(Exercise goal):
Your answer must be an exact copy of the data below, minus any pictures.

(Saved data entries)
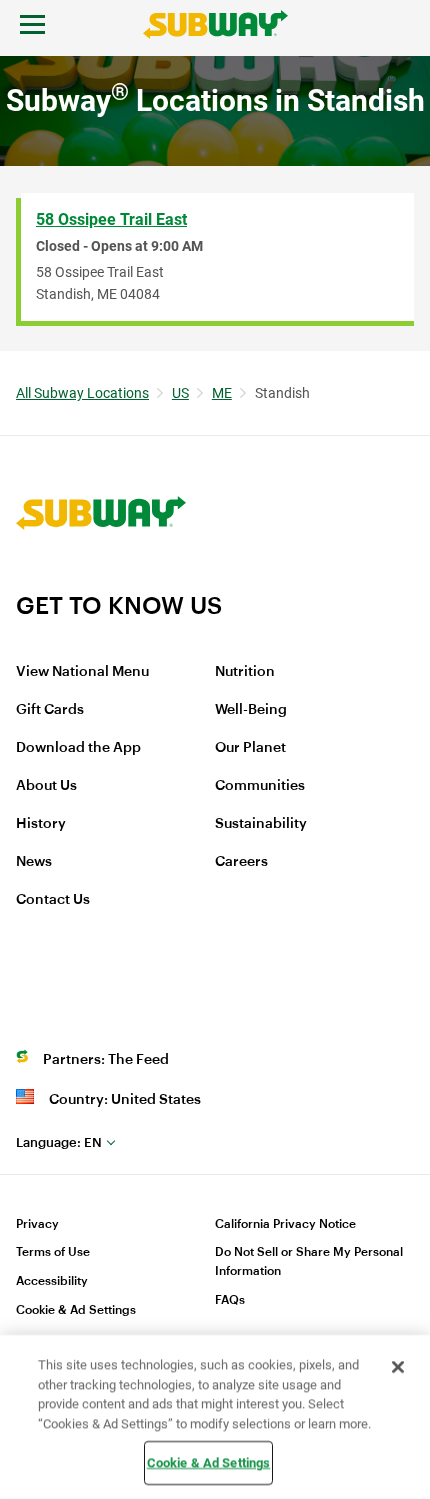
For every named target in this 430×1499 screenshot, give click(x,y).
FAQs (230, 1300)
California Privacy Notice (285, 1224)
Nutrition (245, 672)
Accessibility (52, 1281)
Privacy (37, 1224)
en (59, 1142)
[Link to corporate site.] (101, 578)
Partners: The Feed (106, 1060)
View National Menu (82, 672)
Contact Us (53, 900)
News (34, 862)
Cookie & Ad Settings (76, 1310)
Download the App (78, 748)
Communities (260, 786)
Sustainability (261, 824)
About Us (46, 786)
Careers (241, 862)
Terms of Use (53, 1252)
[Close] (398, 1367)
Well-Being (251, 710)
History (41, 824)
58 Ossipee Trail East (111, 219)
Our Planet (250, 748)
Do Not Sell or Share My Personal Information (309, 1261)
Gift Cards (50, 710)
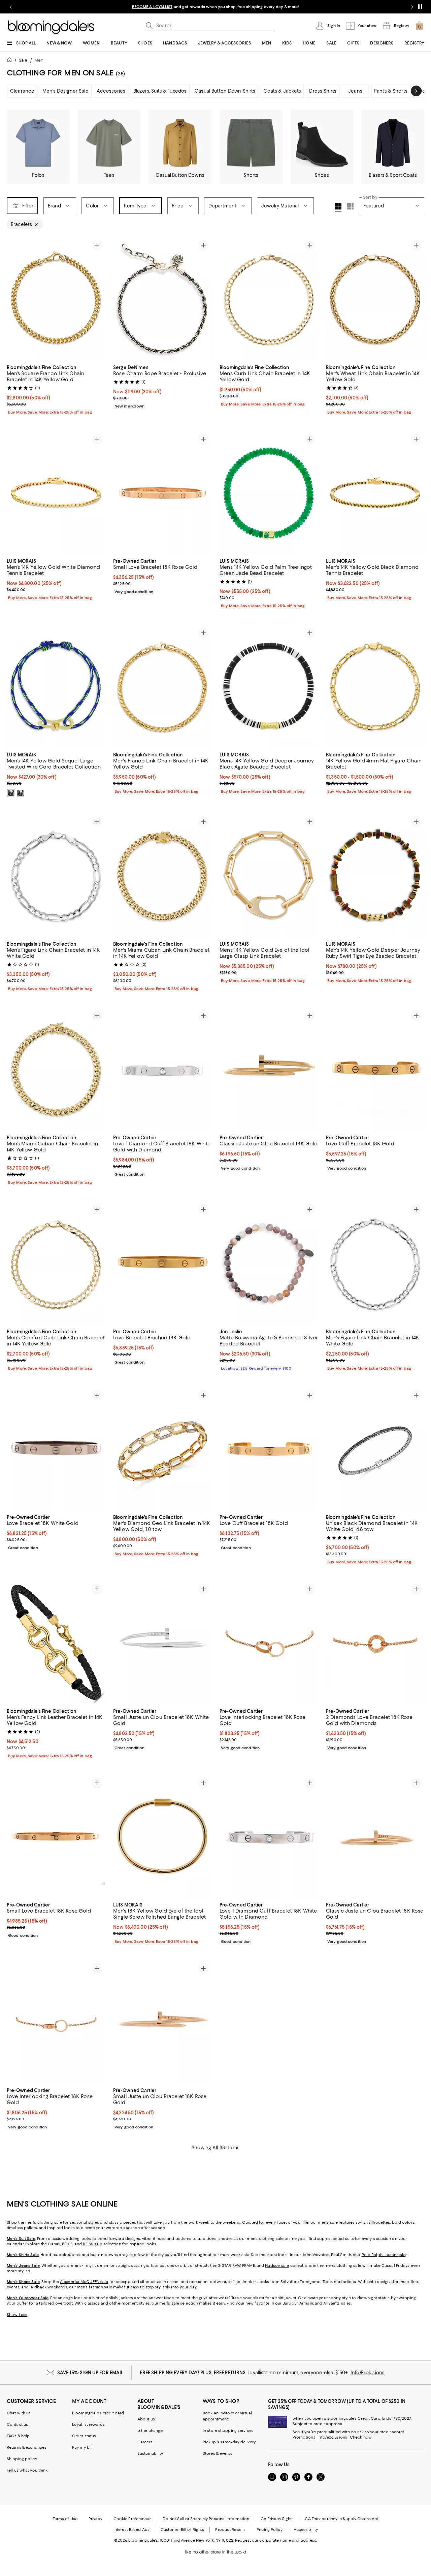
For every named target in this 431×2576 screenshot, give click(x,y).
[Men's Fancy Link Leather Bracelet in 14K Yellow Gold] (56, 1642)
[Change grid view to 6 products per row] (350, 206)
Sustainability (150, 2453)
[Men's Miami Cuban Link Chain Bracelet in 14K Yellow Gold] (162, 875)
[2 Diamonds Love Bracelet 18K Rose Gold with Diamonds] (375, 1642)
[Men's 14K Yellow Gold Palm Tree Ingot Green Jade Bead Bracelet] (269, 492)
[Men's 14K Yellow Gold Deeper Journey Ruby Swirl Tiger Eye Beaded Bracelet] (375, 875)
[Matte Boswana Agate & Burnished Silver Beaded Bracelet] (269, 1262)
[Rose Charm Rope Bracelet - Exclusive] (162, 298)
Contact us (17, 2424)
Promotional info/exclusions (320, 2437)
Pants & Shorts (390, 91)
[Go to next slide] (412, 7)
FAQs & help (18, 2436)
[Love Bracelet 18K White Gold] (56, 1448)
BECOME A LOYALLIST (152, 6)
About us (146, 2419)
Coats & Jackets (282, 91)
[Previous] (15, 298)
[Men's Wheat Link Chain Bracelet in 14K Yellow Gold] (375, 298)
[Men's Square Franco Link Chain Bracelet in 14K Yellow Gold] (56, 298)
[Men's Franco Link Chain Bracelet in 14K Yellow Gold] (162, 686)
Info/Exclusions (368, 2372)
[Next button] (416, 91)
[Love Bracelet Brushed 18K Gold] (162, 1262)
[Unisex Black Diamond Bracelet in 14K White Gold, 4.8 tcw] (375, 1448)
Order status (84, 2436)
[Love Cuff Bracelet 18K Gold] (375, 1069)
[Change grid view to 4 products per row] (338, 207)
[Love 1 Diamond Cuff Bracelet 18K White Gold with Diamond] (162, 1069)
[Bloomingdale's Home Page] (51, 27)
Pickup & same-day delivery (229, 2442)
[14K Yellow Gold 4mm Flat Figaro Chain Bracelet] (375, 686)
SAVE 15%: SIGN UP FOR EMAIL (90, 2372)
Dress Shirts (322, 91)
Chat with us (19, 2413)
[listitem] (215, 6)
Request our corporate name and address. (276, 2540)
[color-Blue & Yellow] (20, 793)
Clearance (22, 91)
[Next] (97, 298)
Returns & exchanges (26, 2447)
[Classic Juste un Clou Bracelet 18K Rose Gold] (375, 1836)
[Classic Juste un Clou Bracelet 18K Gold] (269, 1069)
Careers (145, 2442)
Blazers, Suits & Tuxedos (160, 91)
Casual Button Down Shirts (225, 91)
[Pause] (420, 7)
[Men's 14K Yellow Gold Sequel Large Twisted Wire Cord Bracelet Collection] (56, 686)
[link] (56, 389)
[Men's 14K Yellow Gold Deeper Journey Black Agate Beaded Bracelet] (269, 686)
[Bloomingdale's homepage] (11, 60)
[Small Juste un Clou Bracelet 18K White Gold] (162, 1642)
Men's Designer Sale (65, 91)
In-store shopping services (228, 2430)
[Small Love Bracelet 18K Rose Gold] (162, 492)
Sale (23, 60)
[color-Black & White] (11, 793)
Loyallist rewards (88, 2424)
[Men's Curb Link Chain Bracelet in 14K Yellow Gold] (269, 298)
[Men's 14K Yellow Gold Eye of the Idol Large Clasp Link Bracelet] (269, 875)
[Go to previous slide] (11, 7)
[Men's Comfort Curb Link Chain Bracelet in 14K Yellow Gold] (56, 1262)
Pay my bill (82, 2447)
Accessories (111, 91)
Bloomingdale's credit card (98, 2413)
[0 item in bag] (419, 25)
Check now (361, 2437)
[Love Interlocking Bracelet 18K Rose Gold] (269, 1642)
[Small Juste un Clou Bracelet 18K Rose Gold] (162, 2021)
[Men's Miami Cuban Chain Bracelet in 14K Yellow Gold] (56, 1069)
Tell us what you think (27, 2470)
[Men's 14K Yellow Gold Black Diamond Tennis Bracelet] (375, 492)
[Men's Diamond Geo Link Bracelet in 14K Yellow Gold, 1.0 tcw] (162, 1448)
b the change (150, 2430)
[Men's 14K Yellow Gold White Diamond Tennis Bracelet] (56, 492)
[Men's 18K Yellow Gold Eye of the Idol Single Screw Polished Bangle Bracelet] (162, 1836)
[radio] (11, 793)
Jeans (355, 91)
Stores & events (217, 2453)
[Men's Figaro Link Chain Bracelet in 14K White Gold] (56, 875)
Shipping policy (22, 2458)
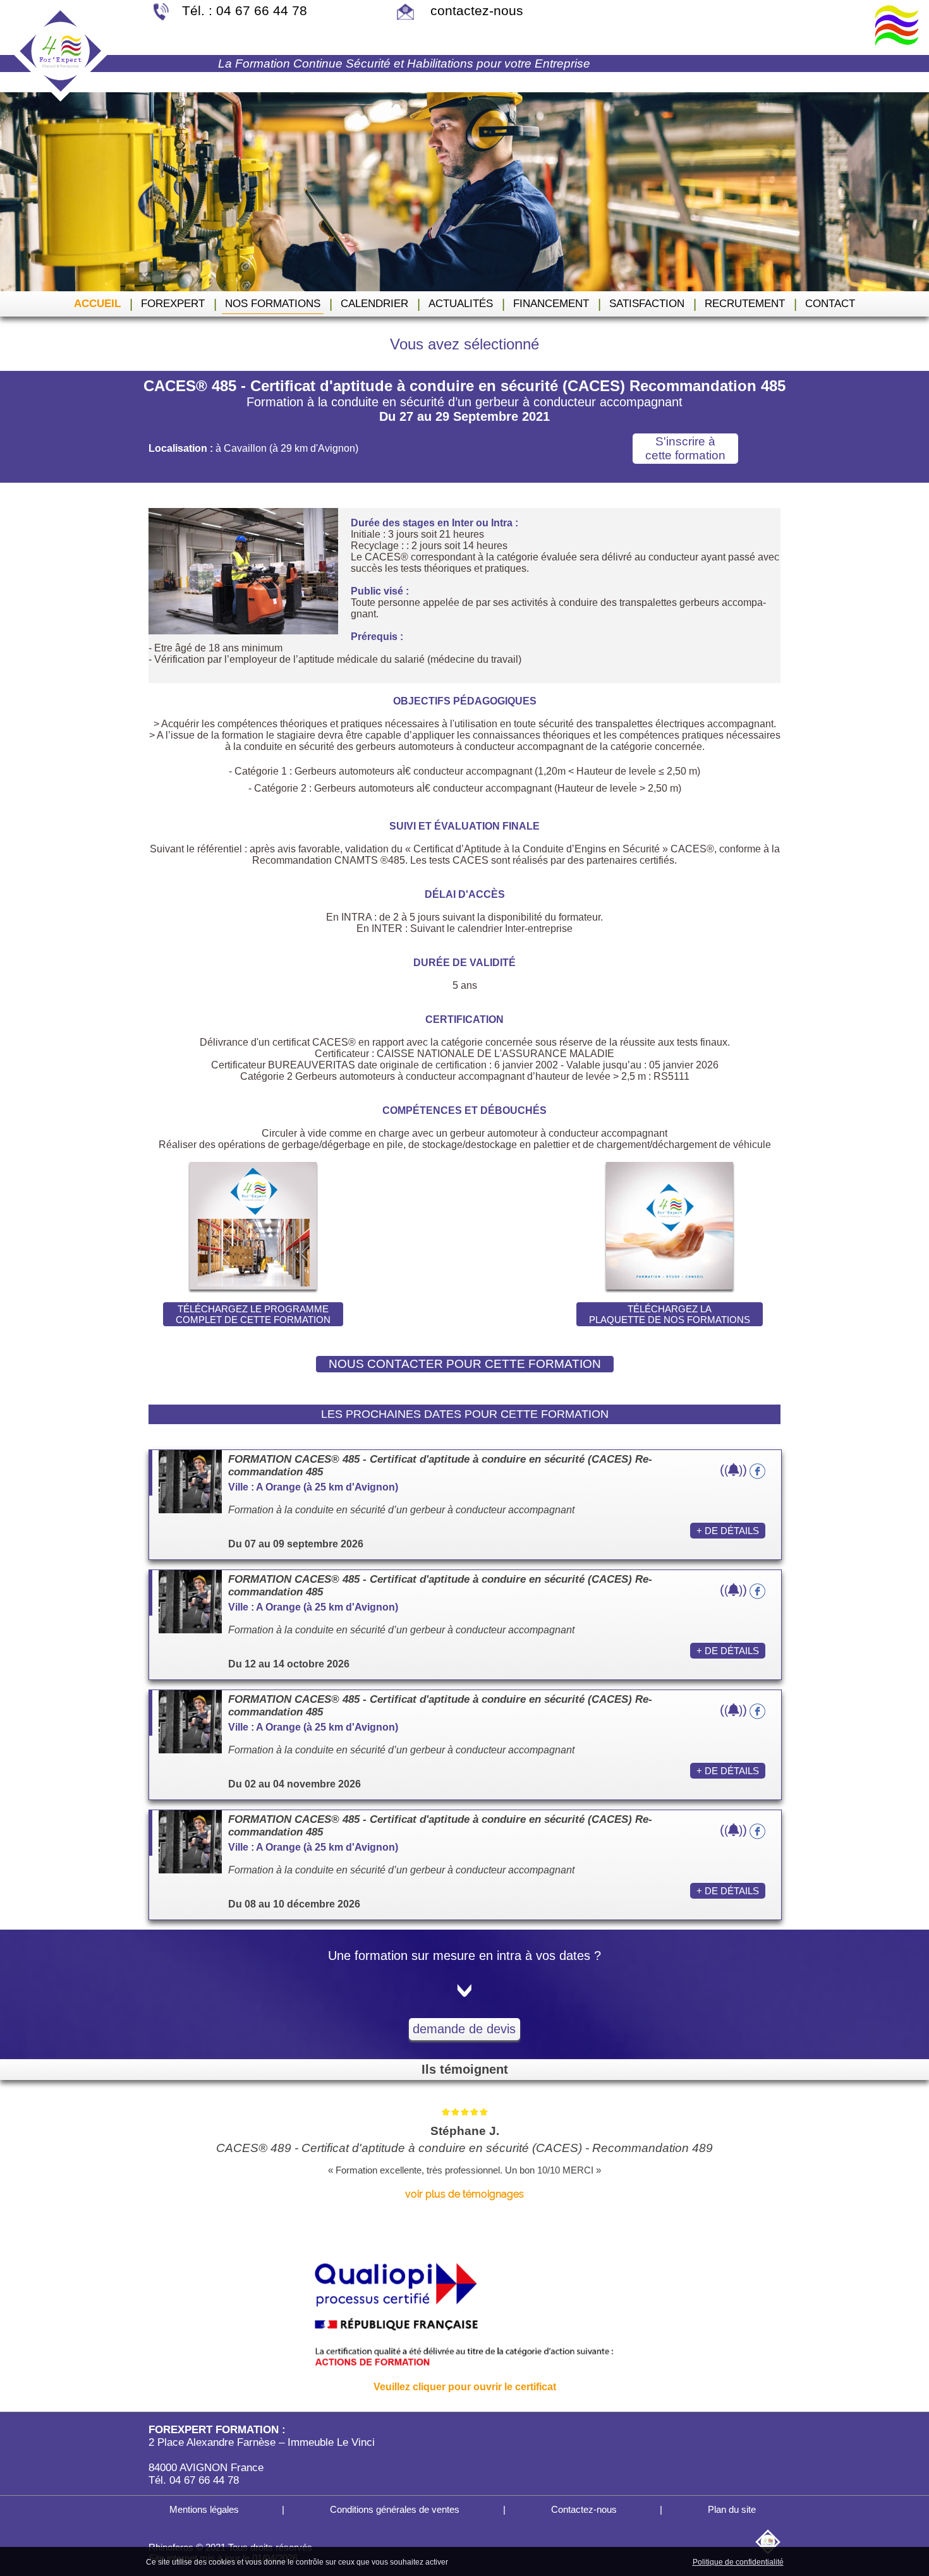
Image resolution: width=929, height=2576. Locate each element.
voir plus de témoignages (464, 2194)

(Solved problem):
For every named target in this 430×1499 screenshot, give click(x,y).
FAQs (230, 1300)
California Privacy Notice (285, 1224)
Nutrition (245, 672)
Accessibility (52, 1281)
Privacy (37, 1224)
en (59, 1142)
[Link to corporate site.] (101, 578)
Partners: The Feed (106, 1060)
View National Menu (82, 672)
Contact Us (53, 900)
News (34, 862)
Cookie & Ad Settings (76, 1310)
Download the App (78, 748)
Communities (260, 786)
Sustainability (261, 824)
About Us (46, 786)
Careers (241, 862)
Terms of Use (53, 1252)
[Close] (398, 1367)
Well-Being (251, 710)
History (41, 824)
58 Ossipee Trail East (111, 219)
Our Planet (250, 748)
Do Not Sell or Share My Personal Information (309, 1261)
Gift Cards (50, 710)
For every named target in this 431×2576 screenshot, give click(x,y).
[Men's Fancy Link Leather Bracelet in 14K Yellow Gold] (56, 1642)
[Change grid view to 6 products per row] (350, 206)
Sustainability (150, 2453)
[Men's Miami Cuban Link Chain Bracelet in 14K Yellow Gold] (162, 875)
[2 Diamonds Love Bracelet 18K Rose Gold with Diamonds] (375, 1642)
[Men's 14K Yellow Gold Palm Tree Ingot Green Jade Bead Bracelet] (269, 492)
[Men's 14K Yellow Gold Deeper Journey Ruby Swirl Tiger Eye Beaded Bracelet] (375, 875)
[Matte Boswana Agate & Burnished Silver Beaded Bracelet] (269, 1262)
[Rose Charm Rope Bracelet - Exclusive] (162, 298)
Contact us (17, 2424)
Promotional info/exclusions (320, 2437)
Pants & Shorts (390, 91)
[Go to next slide] (412, 7)
FAQs & help (18, 2436)
[Love Bracelet 18K White Gold] (56, 1448)
BECOME A LOYALLIST (152, 6)
About us (146, 2419)
Coats & Jackets (282, 91)
[Previous] (15, 298)
[Men's Wheat Link Chain Bracelet in 14K Yellow Gold] (375, 298)
[Men's Square Franco Link Chain Bracelet in 14K Yellow Gold] (56, 298)
[Men's Franco Link Chain Bracelet in 14K Yellow Gold] (162, 686)
Info/Exclusions (368, 2372)
[Next button] (416, 91)
[Love Bracelet Brushed 18K Gold] (162, 1262)
[Unisex Black Diamond Bracelet in 14K White Gold, 4.8 tcw] (375, 1448)
Order status (84, 2436)
[Love Cuff Bracelet 18K Gold] (375, 1069)
[Change grid view to 4 products per row] (338, 207)
[Love 1 Diamond Cuff Bracelet 18K White Gold with Diamond] (162, 1069)
[Bloomingdale's Home Page] (51, 27)
Pickup & same-day delivery (229, 2442)
[14K Yellow Gold 4mm Flat Figaro Chain Bracelet] (375, 686)
SAVE 15%: SIGN UP FOR EMAIL (90, 2372)
Dress Shirts (322, 91)
Chat with us (19, 2413)
[listitem] (215, 6)
Request our corporate name and address. (276, 2540)
[color-Blue & Yellow] (20, 793)
Clearance (22, 91)
[Next] (97, 298)
Returns & exchanges (26, 2447)
[Classic Juste un Clou Bracelet 18K Rose Gold] (375, 1836)
[Classic Juste un Clou Bracelet 18K Gold] (269, 1069)
Careers (145, 2442)
Blazers, Suits & Tuxedos (160, 91)
Casual Button Down Shirts (225, 91)
[Pause] (420, 7)
[Men's 14K Yellow Gold Sequel Large Twisted Wire Cord Bracelet Collection] (56, 686)
[link] (56, 389)
[Men's 14K Yellow Gold Deeper Journey Black Agate Beaded Bracelet] (269, 686)
[Bloomingdale's homepage] (11, 60)
[Small Juste un Clou Bracelet 18K White Gold] (162, 1642)
Men's Designer Sale (65, 91)
In-store shopping services (228, 2430)
[Small Love Bracelet 18K Rose Gold] (162, 492)
Sale (23, 60)
[color-Black & White] (11, 793)
Loyallist rewards (88, 2424)
[Men's Curb Link Chain Bracelet in 14K Yellow Gold] (269, 298)
[Men's 14K Yellow Gold Eye of the Idol Large Clasp Link Bracelet] (269, 875)
[Go to previous slide] (11, 7)
[Men's Comfort Curb Link Chain Bracelet in 14K Yellow Gold] (56, 1262)
Pay my bill (82, 2447)
Accessories (111, 91)
Bloomingdale's credit card (98, 2413)
[0 item in bag] (419, 25)
Check now (361, 2437)
[Love Interlocking Bracelet 18K Rose Gold] (269, 1642)
[Small Juste un Clou Bracelet 18K Rose Gold] (162, 2021)
[Men's Miami Cuban Chain Bracelet in 14K Yellow Gold] (56, 1069)
Tell us what you think (27, 2470)
[Men's 14K Yellow Gold Black Diamond Tennis Bracelet] (375, 492)
[Men's Diamond Geo Link Bracelet in 14K Yellow Gold, 1.0 tcw] (162, 1448)
b the change (150, 2430)
[Men's 14K Yellow Gold White Diamond Tennis Bracelet] (56, 492)
[Men's 18K Yellow Gold Eye of the Idol Single Screw Polished Bangle Bracelet] (162, 1836)
[radio] (11, 793)
Jeans (355, 91)
Stores & events (217, 2453)
[Men's Figaro Link Chain Bracelet in 14K White Gold] (56, 875)
Shipping policy (22, 2458)
Image resolution: width=929, height=2576. Locate each element.
voir plus de témoignages (464, 2194)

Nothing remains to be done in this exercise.